[WHAT YOU SHOULD DO]: Please give back word for word the lines of the material below between the line containing "471x718 pixels. Task: Click" and the line containing "Task: Cut the", inclusive.

=== Begin Enclosure ===

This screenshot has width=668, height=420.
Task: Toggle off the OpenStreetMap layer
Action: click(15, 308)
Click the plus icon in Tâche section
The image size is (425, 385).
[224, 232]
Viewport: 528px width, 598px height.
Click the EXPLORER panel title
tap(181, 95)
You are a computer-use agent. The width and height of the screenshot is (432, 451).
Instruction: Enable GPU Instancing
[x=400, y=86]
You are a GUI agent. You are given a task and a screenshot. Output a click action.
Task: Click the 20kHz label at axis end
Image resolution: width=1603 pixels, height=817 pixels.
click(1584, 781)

=== End Enclosure ===
=== Begin Enclosure ===

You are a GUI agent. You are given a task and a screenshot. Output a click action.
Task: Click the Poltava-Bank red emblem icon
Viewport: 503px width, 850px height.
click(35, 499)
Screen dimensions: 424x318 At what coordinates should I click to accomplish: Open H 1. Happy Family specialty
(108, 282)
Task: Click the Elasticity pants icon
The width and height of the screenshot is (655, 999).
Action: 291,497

=== End Enclosure ===
=== Begin Enclosure ===

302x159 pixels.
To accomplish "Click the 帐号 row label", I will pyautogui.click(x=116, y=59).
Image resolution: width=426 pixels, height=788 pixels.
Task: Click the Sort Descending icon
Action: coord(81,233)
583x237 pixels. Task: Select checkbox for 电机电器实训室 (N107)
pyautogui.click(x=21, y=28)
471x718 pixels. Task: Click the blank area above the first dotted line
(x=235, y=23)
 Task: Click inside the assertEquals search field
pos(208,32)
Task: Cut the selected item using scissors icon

=== End Enclosure ===

[ANSWER BOX]:
471x718 pixels. Task: Click the blank area above the first dotted line
(x=235, y=23)
 Task: Click inside the assertEquals search field
pos(208,32)
Task: Cut the selected item using scissors icon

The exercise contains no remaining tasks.